Tiga kali sehari, di bukit Taizé, ketika lonceng berbunyi semua yang sedang bekerja, mempelajari Alkitab dan berberbagi pendapat dalam kelompok kecil menghentikan kegiatan mereka. Ratusan bahkan ribuan orang, yang kebanyakan terdiri dari anak muda yang datang dari segala penjuru dunia, pergi ke gereja untuk berdoa dan bernyanyi bersama dengan komunitas para bruder di Taizé. Bacaan Alkitab di baca dalam beberapa bahasa. Di tengah-tengah doa terdapat “Saat Hening” selama beberapa saat, “Saat Hening” ini menjadi saat yang khusus untuk berjumpa dengan Tuhan.

Keheningan dan doa

Jika kita mengambil kitab kumpulan doa tertua, Kitab Mazmur, sebagai acuan maka kita akan melihat dua bentuk doa. Yang pertama adalah ratapan dan tangisan akan pertolongan, yang kedua adalah ucapan syukur dan pujian kepada Allah. Namun sesungguhnya tersembunyi pula bentuk doa yang ketiga, tanpa ungkapan atau permohonan tertentu. Sebagai contoh Mazmur 131 adalah bentuk keheningan dan kepercayaan, yang berbunyi, “Sesungguhnya aku telah menenangkan dan mendiamkan jiwaku ... Berharaplah kepada TUHAN, hai Israel, dari sekarang sampai selama-lamanya!.”

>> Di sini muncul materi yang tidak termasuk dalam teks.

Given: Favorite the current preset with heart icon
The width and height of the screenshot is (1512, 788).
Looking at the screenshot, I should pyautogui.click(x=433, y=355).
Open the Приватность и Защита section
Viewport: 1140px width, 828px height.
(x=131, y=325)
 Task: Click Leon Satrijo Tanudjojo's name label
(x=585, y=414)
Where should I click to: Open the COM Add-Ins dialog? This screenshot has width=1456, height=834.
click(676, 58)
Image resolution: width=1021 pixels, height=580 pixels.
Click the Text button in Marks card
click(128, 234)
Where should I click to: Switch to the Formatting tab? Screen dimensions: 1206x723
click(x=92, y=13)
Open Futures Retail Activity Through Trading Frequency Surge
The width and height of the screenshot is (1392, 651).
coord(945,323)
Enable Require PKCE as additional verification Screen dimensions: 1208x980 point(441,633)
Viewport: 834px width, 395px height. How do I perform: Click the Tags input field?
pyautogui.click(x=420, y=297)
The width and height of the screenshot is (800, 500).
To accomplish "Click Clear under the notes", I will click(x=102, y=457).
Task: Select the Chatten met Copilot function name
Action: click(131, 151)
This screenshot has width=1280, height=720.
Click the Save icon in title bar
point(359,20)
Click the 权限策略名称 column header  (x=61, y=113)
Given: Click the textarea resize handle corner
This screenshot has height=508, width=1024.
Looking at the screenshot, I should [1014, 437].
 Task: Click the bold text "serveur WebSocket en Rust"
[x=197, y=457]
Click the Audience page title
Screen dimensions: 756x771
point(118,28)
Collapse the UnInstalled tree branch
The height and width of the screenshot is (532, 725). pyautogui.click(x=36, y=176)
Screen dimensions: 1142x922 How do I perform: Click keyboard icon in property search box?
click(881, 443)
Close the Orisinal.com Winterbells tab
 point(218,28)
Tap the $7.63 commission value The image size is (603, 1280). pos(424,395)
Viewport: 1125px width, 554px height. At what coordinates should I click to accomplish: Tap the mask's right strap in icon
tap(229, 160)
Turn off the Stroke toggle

Terkadang saat kita berdoa, kita berdiam diri. Persekutuan yang damai dengan Allah dapat terjalin walaupun tanpa kata-kata. “Aku telah menenangkan dan mendiamkan jiwaku.”. Seperti anak yang terpuaskan batinnya berhenti menangis atau anak yang berdiam dalam pelukan ibunya, maka dalam kehadiran Tuhan “jiwaku tenang dalam diriku”.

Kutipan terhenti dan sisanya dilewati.